28.10.2021

Buchtipps: Leben mit einem Schlaganfall

Ein Schlaganfall kommt plötzlich und unerwartet. Er stellt nicht nur das Leben des Betroffenen auf den Kopf, sondern auch das von Angehörigen und Freunden. Doch es gibt auch Lichtblicke und Wege mit dem Unglück umzugehen – mitunter sogar zurück in das gewohnte Leben. Prof. Dr. Frank Erbguth, Präsident der Deutschen Hirnstiftung, stellt zwei Bücher vor, die das auf sehr lesenswerte Weise zeigen.

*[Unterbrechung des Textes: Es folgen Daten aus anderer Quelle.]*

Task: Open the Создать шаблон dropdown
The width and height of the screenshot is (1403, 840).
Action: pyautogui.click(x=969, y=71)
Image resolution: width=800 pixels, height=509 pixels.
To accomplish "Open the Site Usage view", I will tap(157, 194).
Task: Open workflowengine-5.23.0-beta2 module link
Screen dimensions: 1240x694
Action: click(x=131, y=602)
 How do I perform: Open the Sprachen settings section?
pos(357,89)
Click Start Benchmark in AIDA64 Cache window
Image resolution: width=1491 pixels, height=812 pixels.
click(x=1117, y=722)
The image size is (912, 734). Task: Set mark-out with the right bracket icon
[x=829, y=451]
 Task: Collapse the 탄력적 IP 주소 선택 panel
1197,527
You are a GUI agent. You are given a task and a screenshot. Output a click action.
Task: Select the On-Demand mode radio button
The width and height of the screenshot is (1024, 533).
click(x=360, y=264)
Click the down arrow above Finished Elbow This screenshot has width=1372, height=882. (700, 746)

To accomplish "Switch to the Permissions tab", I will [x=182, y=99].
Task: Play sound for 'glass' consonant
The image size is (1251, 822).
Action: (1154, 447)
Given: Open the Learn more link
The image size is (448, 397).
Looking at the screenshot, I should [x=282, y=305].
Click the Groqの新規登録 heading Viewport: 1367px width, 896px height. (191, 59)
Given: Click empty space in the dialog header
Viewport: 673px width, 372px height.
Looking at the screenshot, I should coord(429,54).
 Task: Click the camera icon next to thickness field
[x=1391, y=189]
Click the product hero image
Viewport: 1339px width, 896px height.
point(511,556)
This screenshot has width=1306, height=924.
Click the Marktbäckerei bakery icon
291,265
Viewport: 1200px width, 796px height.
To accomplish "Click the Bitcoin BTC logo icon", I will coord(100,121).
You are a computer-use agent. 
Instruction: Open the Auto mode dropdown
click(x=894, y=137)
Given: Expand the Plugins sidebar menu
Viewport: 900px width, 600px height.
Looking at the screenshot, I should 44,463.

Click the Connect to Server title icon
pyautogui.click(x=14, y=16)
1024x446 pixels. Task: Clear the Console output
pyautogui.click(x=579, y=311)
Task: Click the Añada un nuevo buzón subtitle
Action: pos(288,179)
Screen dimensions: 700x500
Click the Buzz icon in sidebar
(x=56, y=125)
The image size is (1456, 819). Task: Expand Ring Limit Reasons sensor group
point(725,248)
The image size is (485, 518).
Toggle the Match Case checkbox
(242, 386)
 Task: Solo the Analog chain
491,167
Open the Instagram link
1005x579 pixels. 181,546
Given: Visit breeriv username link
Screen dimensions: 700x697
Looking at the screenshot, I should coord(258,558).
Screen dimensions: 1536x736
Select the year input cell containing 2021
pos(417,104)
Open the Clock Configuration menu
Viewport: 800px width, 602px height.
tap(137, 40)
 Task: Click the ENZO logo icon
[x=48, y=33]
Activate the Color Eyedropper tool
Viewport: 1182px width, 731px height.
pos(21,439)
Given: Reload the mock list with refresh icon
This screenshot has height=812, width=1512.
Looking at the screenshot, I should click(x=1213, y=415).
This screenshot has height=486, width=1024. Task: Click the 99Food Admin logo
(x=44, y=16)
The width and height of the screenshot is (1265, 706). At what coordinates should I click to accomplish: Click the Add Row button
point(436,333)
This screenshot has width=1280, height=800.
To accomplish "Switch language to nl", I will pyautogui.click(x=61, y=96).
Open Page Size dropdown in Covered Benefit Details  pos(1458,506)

Gabriele von Arnim: „Das Leben ist ein vorübergehender Zustand“

Rowohlt Verlag 2021, 240 Seiten, erschienen 23.03.2021, ISBN: 978-3-498-00245-9

Die Literaturkritikerin Gabriele von Arnim erzählt in diesem Buch über die Folgen eines Schlaganfalls, den ihr 67-jähriger Mann Martin Schulze erleidet. Er ereignet sich an dem Tag, an dem sie sich von ihm trennen will. Danach ist die Welt auf den Kopf gestellt. Sie verlässt ihren Mann nicht, sondern pflegt und begleitet ihn über 10 Jahre bis zu seinem Tod.

Obwohl er geistig kaum beeinträchtigt ist, kann der zuvor wortgewaltige Fernsehjournalist Schulze sich nicht mehr bewegen und kaum verständlich machen. Bewegend schildert von Arnim, wie sie zwischen Verzweiflung und Optimismus hin- und hergerissen ist. Plastisch erlebt man die schwer zu findende Balance zwischen Fürsorge und Bevormundung, zwischen der Suche nach Distanz und Kraft stiftenden Freiräumen. Auf der anderen Seite wiegt schwer: die Angst, ihren Mann zu verlieren.

Unterstützt durch Freunde und Pflegekraft

Aber letztlich ist es doch die Liebe zu ihm, mit der sie einen Weg durch die schwer erträglichen Alltagsprobleme finden kann. Von Arnim spricht von einer „Drachensaat der Zumutungen“. Im Buch wird auch klar, wie wichtig es ist, dass sich Gabriele von Arnim Hilfe holt: eine Pflegekraft und unterstützende Freunde sorgen für Unterstützung. Aber es gab auch die Abbrüche von Beziehungen. Freunde, die die Situation nicht ertragen können, tauchen ab.

Dieses eindrucksvoll und reflektiert geschriebene Buch stellt und beantwortet Fragen, die allen begegnen, die von so einem Schicksalsschlag getroffen werden: Wie viel Zuwendung schulden wir geliebten, schwer erkrankten Menschen, ohne uns selbst und unsere innere Freiheit zu verlieren? Wie lassen sich Momente des Glücks im Strudel des Unglücks erhalten?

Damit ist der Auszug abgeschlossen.